Exercise goal.
Reproduce exactly the entries from the "Where should I click to: Close" line to the end. Skip all pictures.

<<<<

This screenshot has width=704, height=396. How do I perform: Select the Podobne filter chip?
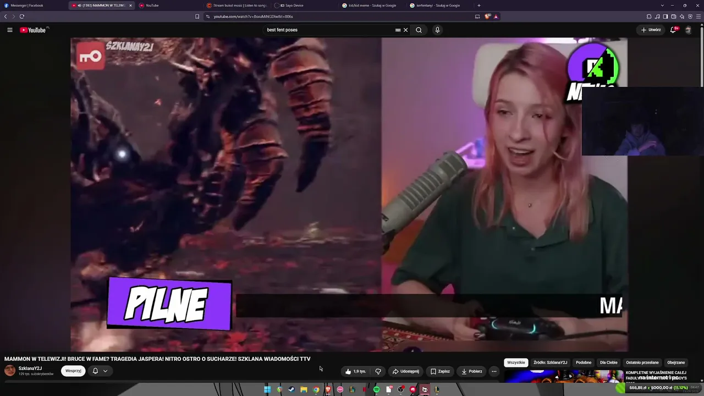point(584,362)
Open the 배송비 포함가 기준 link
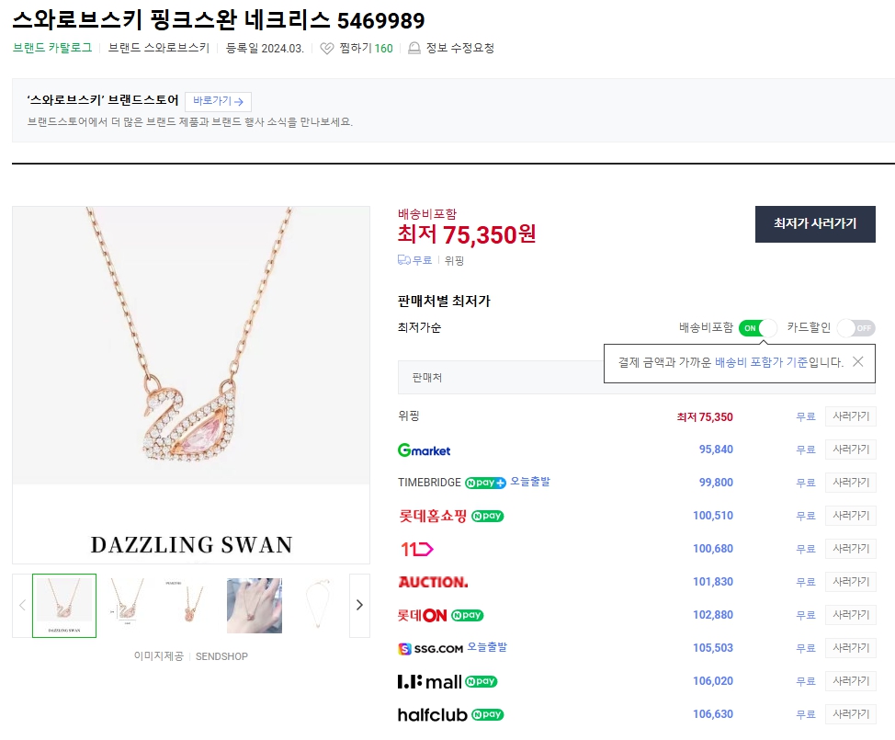This screenshot has width=895, height=740. tap(761, 362)
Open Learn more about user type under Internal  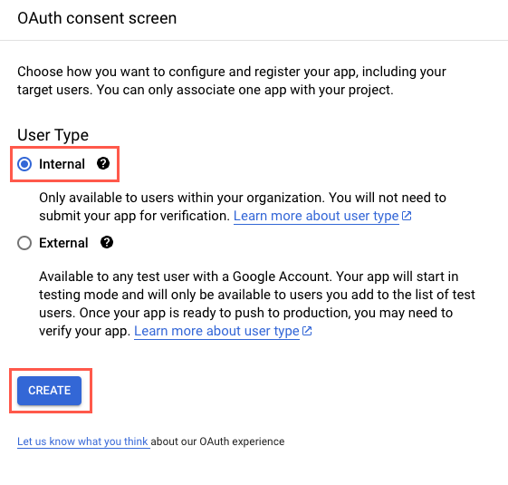[316, 216]
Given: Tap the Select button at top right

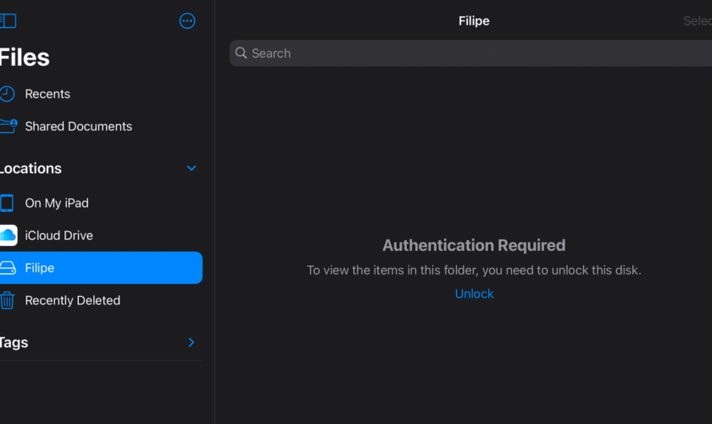Looking at the screenshot, I should click(x=698, y=21).
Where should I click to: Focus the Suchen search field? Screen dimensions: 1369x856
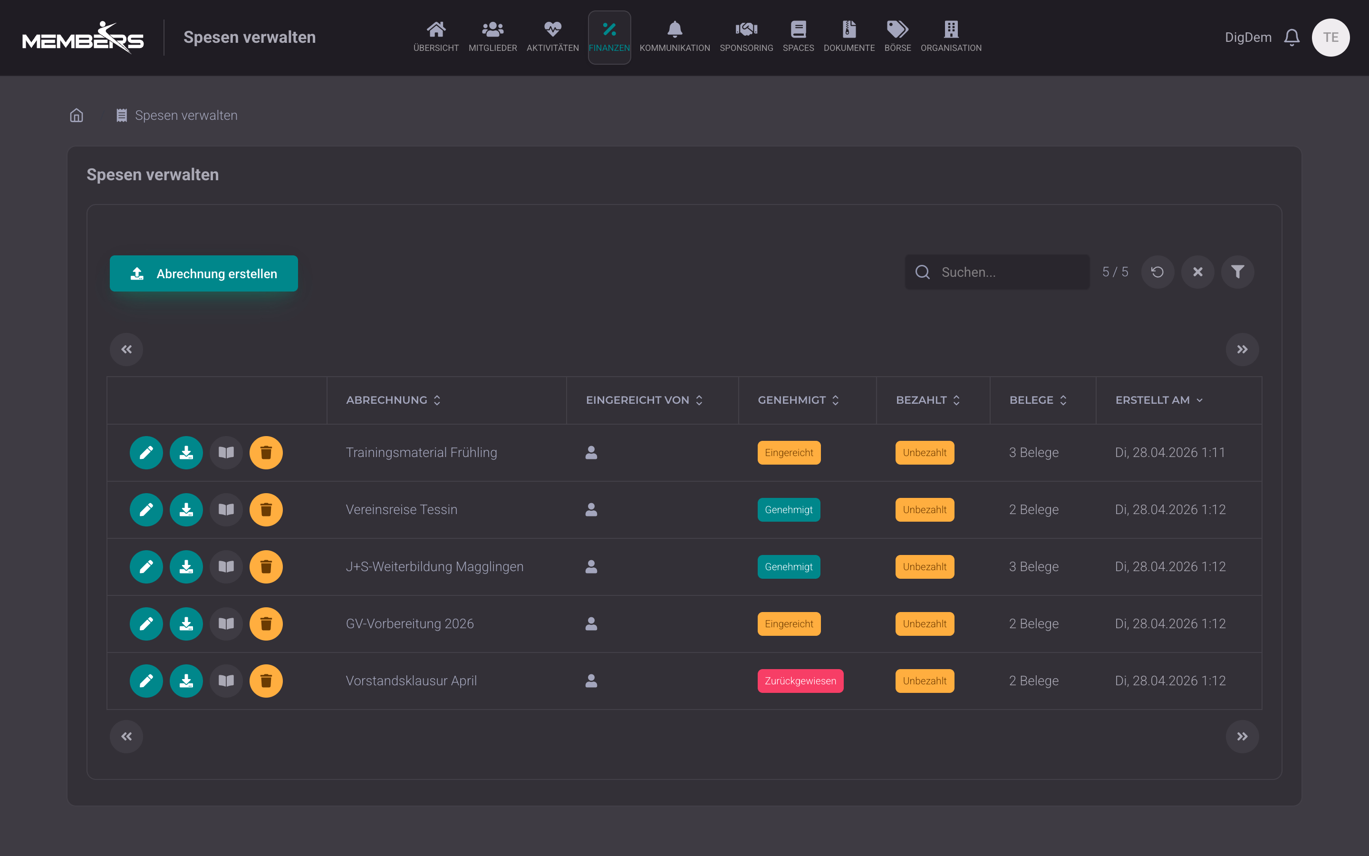tap(997, 272)
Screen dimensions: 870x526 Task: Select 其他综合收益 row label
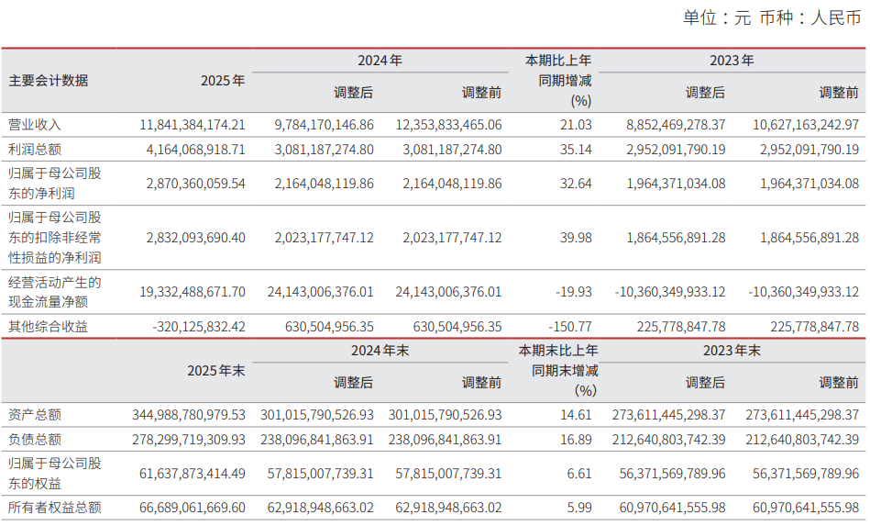pos(48,327)

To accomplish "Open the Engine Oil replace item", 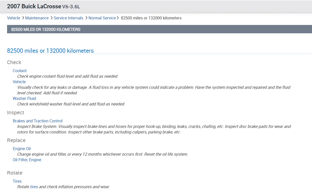I will [x=22, y=149].
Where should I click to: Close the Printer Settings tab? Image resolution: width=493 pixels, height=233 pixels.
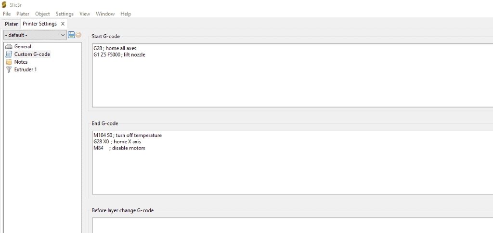click(x=63, y=24)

>>>>

Result.
Where should I click to: Close the Printer Settings tab? Image resolution: width=493 pixels, height=233 pixels.
click(x=63, y=24)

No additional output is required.